**Task requirements**
Within the material below, count how many lines contain "september". Answer with only that number.

**Provided records**
══════════

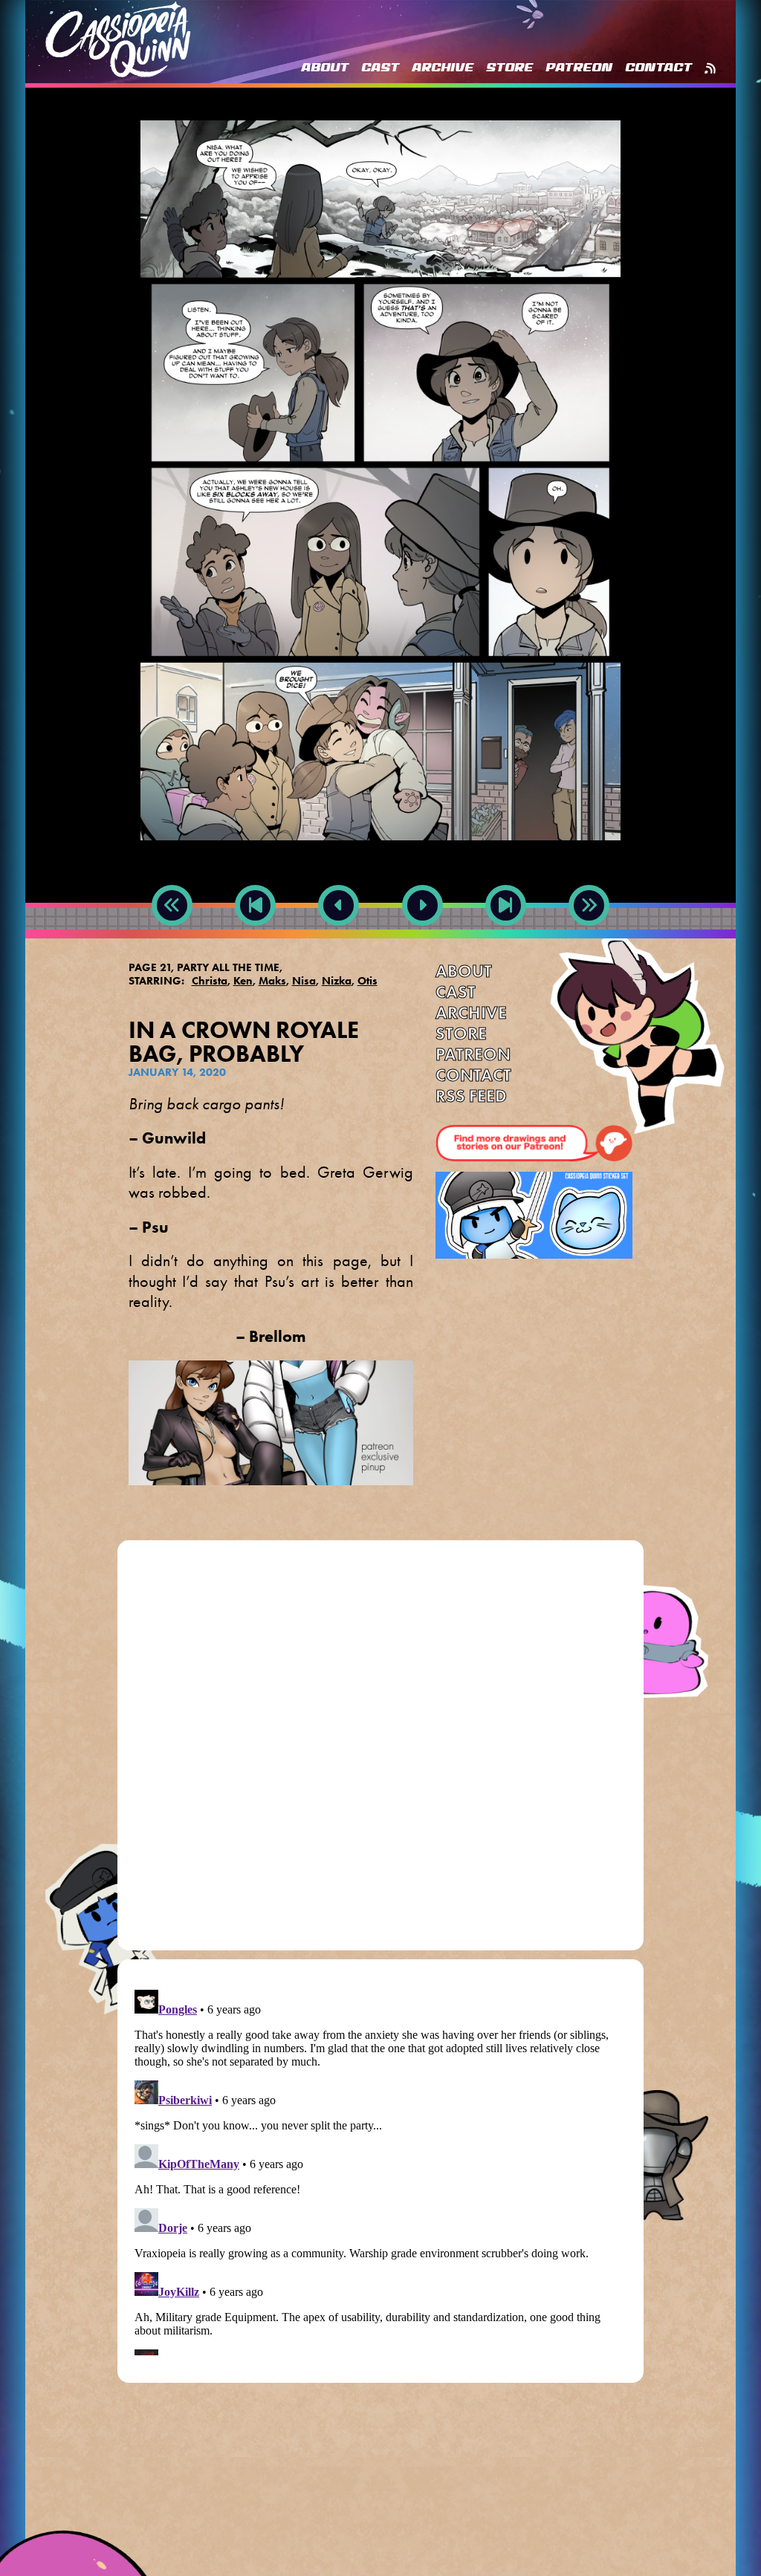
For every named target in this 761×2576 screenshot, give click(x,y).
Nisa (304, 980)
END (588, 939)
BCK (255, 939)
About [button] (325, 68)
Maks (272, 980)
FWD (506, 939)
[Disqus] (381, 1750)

══════════

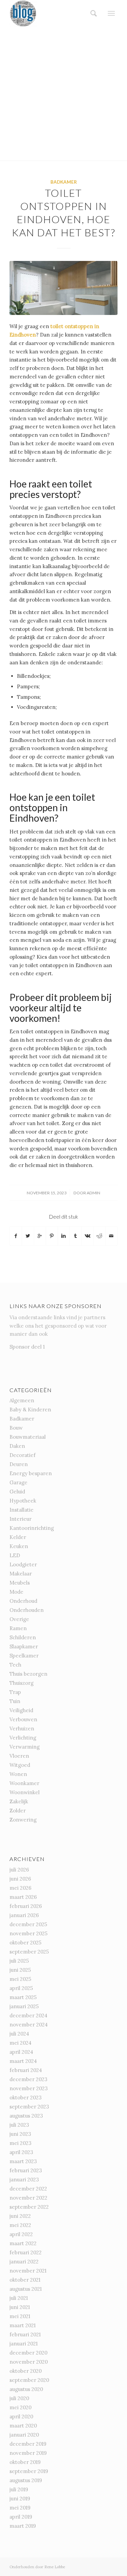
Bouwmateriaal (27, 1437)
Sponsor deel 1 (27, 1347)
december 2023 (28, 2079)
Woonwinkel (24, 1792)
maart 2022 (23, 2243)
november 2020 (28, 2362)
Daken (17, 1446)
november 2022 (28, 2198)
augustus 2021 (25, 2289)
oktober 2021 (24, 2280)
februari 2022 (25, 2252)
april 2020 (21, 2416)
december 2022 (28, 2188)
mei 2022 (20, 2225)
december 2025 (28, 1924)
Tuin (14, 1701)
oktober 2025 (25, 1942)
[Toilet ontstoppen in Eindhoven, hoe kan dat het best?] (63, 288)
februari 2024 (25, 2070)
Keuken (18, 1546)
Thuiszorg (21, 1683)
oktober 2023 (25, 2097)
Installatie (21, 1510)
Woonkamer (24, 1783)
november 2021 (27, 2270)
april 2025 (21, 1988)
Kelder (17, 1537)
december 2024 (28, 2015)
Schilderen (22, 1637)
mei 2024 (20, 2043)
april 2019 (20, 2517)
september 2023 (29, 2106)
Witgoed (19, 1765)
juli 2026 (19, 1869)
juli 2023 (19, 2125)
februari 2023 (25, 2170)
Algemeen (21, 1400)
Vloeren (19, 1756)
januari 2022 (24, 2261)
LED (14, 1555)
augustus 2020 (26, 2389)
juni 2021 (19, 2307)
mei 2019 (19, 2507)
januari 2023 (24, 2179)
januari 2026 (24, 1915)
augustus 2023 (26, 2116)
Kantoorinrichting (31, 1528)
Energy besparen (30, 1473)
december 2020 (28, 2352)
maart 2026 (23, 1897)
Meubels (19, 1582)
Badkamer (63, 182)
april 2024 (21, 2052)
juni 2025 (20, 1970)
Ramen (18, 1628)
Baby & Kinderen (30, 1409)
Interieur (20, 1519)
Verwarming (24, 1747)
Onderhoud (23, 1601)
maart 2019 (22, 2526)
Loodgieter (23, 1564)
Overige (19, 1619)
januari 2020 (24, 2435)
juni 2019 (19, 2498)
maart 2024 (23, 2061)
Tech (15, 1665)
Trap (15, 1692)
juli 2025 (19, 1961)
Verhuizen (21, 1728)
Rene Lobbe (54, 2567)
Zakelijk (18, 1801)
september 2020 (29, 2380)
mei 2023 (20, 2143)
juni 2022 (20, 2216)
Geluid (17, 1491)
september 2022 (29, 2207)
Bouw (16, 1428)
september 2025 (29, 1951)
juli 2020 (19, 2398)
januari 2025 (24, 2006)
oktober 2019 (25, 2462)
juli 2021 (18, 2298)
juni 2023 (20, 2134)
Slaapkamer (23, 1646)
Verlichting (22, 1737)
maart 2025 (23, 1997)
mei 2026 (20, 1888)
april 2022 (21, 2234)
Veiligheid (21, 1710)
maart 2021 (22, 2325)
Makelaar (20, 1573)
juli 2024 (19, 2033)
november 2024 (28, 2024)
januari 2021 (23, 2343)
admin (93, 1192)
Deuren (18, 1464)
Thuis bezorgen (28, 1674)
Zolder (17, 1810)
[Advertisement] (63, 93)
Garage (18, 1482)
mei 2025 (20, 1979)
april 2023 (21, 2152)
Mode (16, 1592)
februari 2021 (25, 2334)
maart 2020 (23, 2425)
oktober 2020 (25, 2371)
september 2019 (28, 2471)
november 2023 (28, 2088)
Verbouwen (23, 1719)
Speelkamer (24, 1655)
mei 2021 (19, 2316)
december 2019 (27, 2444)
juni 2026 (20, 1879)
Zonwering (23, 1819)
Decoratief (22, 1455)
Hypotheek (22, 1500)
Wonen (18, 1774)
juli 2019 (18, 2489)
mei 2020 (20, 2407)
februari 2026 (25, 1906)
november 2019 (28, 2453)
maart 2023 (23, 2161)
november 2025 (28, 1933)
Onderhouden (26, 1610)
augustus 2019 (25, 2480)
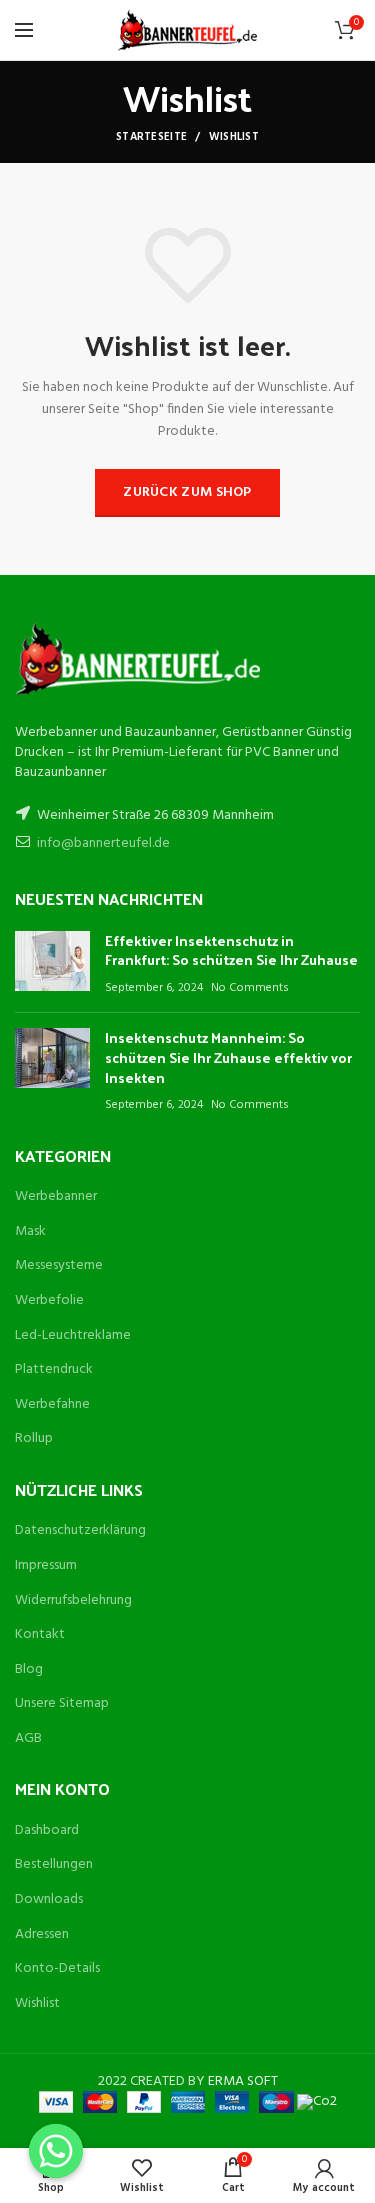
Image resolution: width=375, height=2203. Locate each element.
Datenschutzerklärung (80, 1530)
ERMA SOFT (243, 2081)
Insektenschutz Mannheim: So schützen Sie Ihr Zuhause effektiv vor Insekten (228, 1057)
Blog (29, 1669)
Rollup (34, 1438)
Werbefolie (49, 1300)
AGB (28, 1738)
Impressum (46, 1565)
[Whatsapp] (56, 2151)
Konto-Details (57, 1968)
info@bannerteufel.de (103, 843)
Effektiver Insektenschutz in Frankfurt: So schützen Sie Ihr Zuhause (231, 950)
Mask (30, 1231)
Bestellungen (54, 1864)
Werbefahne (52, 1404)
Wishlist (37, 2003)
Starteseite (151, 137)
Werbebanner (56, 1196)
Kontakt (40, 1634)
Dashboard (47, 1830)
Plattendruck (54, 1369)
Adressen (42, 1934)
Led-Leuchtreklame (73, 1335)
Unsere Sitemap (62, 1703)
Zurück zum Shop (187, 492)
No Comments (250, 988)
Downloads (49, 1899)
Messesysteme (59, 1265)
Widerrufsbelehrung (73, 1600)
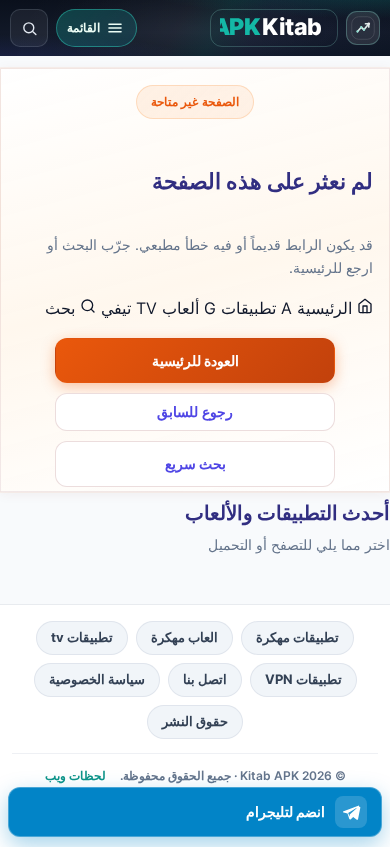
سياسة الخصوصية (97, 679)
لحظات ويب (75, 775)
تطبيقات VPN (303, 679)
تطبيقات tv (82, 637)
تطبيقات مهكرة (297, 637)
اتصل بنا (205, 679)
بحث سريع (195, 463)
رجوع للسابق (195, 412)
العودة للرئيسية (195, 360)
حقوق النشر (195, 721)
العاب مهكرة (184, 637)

══════════

**Answer space**
5